* [Required work]: Set down all of the data exactly as it appears.

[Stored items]
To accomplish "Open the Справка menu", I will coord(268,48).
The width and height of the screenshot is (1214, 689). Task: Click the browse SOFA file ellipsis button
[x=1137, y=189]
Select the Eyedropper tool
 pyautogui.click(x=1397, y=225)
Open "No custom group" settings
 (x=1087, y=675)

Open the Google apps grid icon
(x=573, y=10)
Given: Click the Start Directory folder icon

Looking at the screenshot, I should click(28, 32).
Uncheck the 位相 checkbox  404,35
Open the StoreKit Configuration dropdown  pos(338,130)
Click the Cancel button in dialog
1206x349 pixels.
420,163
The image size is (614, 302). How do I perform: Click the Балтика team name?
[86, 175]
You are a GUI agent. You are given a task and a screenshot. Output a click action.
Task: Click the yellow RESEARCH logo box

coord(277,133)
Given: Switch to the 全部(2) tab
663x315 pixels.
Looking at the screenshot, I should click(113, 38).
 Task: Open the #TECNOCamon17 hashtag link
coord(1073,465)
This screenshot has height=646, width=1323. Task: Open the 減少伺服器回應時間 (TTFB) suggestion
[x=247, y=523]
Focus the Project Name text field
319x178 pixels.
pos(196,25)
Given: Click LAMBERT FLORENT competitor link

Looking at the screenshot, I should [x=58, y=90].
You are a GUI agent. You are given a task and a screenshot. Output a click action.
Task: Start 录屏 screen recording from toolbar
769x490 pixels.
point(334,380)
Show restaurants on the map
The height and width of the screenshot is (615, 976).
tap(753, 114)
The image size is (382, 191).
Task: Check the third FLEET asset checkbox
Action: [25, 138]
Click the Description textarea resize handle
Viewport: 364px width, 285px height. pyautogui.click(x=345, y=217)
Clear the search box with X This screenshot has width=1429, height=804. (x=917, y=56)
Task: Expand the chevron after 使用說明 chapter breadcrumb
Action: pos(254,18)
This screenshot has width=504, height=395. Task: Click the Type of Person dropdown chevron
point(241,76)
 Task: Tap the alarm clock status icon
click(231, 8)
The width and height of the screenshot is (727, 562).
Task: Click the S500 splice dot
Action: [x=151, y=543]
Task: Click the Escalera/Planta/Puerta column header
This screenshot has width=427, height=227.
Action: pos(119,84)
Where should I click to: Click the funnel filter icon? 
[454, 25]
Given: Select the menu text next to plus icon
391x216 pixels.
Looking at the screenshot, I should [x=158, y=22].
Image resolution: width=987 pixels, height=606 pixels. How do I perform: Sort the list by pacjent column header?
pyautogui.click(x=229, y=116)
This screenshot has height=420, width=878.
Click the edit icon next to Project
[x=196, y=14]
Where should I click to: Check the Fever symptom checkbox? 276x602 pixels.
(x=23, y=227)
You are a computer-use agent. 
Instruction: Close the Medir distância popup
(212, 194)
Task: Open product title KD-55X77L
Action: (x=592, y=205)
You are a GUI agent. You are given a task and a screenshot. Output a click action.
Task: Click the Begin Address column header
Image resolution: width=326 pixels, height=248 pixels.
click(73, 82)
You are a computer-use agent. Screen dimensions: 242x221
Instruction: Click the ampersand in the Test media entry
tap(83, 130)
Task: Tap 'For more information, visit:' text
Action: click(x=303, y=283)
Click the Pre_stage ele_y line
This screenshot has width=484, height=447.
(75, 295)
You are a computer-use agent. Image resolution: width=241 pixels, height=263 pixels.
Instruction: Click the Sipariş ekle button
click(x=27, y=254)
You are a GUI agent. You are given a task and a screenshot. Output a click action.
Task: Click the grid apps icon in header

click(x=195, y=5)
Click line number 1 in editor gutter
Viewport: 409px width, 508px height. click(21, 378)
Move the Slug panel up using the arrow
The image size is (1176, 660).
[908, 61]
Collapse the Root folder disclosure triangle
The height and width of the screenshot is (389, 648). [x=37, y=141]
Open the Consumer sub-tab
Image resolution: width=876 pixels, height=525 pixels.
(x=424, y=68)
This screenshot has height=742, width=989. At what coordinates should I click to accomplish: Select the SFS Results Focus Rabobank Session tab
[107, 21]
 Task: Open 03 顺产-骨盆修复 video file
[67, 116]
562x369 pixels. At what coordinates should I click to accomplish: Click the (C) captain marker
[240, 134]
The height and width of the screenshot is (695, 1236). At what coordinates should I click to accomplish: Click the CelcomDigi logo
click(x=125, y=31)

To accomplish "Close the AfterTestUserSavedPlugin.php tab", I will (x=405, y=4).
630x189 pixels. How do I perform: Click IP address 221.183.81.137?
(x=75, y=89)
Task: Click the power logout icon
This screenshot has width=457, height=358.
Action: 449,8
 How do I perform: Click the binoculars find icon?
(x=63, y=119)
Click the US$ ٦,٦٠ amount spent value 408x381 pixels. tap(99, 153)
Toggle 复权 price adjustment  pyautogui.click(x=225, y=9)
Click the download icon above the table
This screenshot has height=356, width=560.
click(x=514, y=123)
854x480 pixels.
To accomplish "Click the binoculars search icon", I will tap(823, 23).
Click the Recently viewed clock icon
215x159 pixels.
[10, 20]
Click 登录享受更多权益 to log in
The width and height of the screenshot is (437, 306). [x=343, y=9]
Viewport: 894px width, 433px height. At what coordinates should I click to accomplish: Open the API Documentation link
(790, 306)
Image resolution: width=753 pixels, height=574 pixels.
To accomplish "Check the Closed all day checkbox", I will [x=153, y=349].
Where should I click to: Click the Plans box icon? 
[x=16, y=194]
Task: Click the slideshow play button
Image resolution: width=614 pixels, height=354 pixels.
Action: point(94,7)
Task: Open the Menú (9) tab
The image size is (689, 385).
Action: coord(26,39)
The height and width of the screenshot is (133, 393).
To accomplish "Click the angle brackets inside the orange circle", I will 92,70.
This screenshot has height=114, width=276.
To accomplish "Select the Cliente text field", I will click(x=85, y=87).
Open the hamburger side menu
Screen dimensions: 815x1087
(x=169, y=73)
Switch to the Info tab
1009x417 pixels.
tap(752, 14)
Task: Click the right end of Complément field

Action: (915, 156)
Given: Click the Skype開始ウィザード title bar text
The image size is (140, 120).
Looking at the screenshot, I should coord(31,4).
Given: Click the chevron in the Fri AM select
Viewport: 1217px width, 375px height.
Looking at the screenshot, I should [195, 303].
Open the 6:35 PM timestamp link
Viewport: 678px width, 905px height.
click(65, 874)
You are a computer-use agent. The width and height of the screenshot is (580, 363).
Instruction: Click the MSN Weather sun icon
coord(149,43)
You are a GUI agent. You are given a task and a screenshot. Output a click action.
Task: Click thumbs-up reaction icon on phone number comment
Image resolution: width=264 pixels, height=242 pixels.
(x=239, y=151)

* [Written answer]:
To accomplish "Open the Справка menu", I will coord(268,48).
The width and height of the screenshot is (1214, 689). Task: Click the browse SOFA file ellipsis button
[x=1137, y=189]
Select the Eyedropper tool
 pyautogui.click(x=1397, y=225)
Open "No custom group" settings
 (x=1087, y=675)

Open the Google apps grid icon
(x=573, y=10)
Given: Click the Start Directory folder icon

Looking at the screenshot, I should click(28, 32).
Uncheck the 位相 checkbox  404,35
Open the StoreKit Configuration dropdown  pos(338,130)
Click the Cancel button in dialog
1206x349 pixels.
420,163
The image size is (614, 302). How do I perform: Click the Балтика team name?
[86, 175]
You are a GUI agent. You are given a task and a screenshot. Output a click action.
Task: Click the yellow RESEARCH logo box

coord(277,133)
Given: Switch to the 全部(2) tab
663x315 pixels.
Looking at the screenshot, I should click(113, 38).
 Task: Open the #TECNOCamon17 hashtag link
coord(1073,465)
This screenshot has height=646, width=1323. Task: Open the 減少伺服器回應時間 (TTFB) suggestion
[x=247, y=523]
Focus the Project Name text field
319x178 pixels.
pos(196,25)
Given: Click LAMBERT FLORENT competitor link

Looking at the screenshot, I should [x=58, y=90].
You are a GUI agent. You are given a task and a screenshot. Output a click action.
Task: Start 录屏 screen recording from toolbar
769x490 pixels.
point(334,380)
Show restaurants on the map
The height and width of the screenshot is (615, 976).
tap(753, 114)
The image size is (382, 191).
Task: Check the third FLEET asset checkbox
Action: [25, 138]
Click the Description textarea resize handle
Viewport: 364px width, 285px height. pyautogui.click(x=345, y=217)
Clear the search box with X This screenshot has width=1429, height=804. (x=917, y=56)
Task: Expand the chevron after 使用說明 chapter breadcrumb
Action: pos(254,18)
This screenshot has width=504, height=395. Task: Click the Type of Person dropdown chevron
point(241,76)
 Task: Tap the alarm clock status icon
click(231, 8)
The width and height of the screenshot is (727, 562).
Task: Click the S500 splice dot
Action: [x=151, y=543]
Task: Click the Escalera/Planta/Puerta column header
This screenshot has width=427, height=227.
Action: pos(119,84)
Where should I click to: Click the funnel filter icon? 
[454, 25]
Given: Select the menu text next to plus icon
391x216 pixels.
Looking at the screenshot, I should [x=158, y=22].
Image resolution: width=987 pixels, height=606 pixels. How do I perform: Sort the list by pacjent column header?
pyautogui.click(x=229, y=116)
This screenshot has height=420, width=878.
Click the edit icon next to Project
[x=196, y=14]
Where should I click to: Check the Fever symptom checkbox? 276x602 pixels.
(x=23, y=227)
You are a computer-use agent. 
Instruction: Close the Medir distância popup
(212, 194)
Task: Open product title KD-55X77L
Action: (x=592, y=205)
You are a GUI agent. You are given a task and a screenshot. Output a click action.
Task: Click the Begin Address column header
Image resolution: width=326 pixels, height=248 pixels.
click(73, 82)
You are a computer-use agent. Screen dimensions: 242x221
Instruction: Click the ampersand in the Test media entry
tap(83, 130)
Task: Tap 'For more information, visit:' text
Action: click(x=303, y=283)
Click the Pre_stage ele_y line
This screenshot has width=484, height=447.
(75, 295)
You are a computer-use agent. Image resolution: width=241 pixels, height=263 pixels.
Instruction: Click the Sipariş ekle button
click(x=27, y=254)
You are a GUI agent. You are given a task and a screenshot. Output a click action.
Task: Click the grid apps icon in header

click(x=195, y=5)
Click line number 1 in editor gutter
Viewport: 409px width, 508px height. click(21, 378)
Move the Slug panel up using the arrow
The image size is (1176, 660).
[908, 61]
Collapse the Root folder disclosure triangle
The height and width of the screenshot is (389, 648). [x=37, y=141]
Open the Consumer sub-tab
Image resolution: width=876 pixels, height=525 pixels.
(x=424, y=68)
This screenshot has height=742, width=989. At what coordinates should I click to accomplish: Select the SFS Results Focus Rabobank Session tab
[107, 21]
 Task: Open 03 顺产-骨盆修复 video file
[67, 116]
562x369 pixels. At what coordinates should I click to accomplish: Click the (C) captain marker
[240, 134]
The height and width of the screenshot is (695, 1236). At what coordinates should I click to accomplish: Click the CelcomDigi logo
click(x=125, y=31)

To accomplish "Close the AfterTestUserSavedPlugin.php tab", I will (x=405, y=4).
630x189 pixels. How do I perform: Click IP address 221.183.81.137?
(x=75, y=89)
Task: Click the power logout icon
This screenshot has width=457, height=358.
Action: 449,8
 How do I perform: Click the binoculars find icon?
(x=63, y=119)
Click the US$ ٦,٦٠ amount spent value 408x381 pixels. tap(99, 153)
Toggle 复权 price adjustment  pyautogui.click(x=225, y=9)
Click the download icon above the table
This screenshot has height=356, width=560.
click(x=514, y=123)
854x480 pixels.
To accomplish "Click the binoculars search icon", I will tap(823, 23).
Click the Recently viewed clock icon
215x159 pixels.
[10, 20]
Click 登录享受更多权益 to log in
The width and height of the screenshot is (437, 306). [x=343, y=9]
Viewport: 894px width, 433px height. At what coordinates should I click to accomplish: Open the API Documentation link
(790, 306)
Image resolution: width=753 pixels, height=574 pixels.
To accomplish "Check the Closed all day checkbox", I will [x=153, y=349].
Where should I click to: Click the Plans box icon? 
[x=16, y=194]
Task: Click the slideshow play button
Image resolution: width=614 pixels, height=354 pixels.
Action: point(94,7)
Task: Open the Menú (9) tab
The image size is (689, 385).
Action: coord(26,39)
The height and width of the screenshot is (133, 393).
To accomplish "Click the angle brackets inside the orange circle", I will 92,70.
This screenshot has height=114, width=276.
To accomplish "Select the Cliente text field", I will click(x=85, y=87).
Open the hamburger side menu
Screen dimensions: 815x1087
(x=169, y=73)
Switch to the Info tab
1009x417 pixels.
tap(752, 14)
Task: Click the right end of Complément field

Action: (915, 156)
Given: Click the Skype開始ウィザード title bar text
The image size is (140, 120).
Looking at the screenshot, I should coord(31,4).
Given: Click the chevron in the Fri AM select
Viewport: 1217px width, 375px height.
Looking at the screenshot, I should [195, 303].
Open the 6:35 PM timestamp link
Viewport: 678px width, 905px height.
click(65, 874)
You are a computer-use agent. The width and height of the screenshot is (580, 363).
Instruction: Click the MSN Weather sun icon
coord(149,43)
You are a GUI agent. You are given a task and a screenshot. Output a click action.
Task: Click thumbs-up reaction icon on phone number comment
Image resolution: width=264 pixels, height=242 pixels.
(x=239, y=151)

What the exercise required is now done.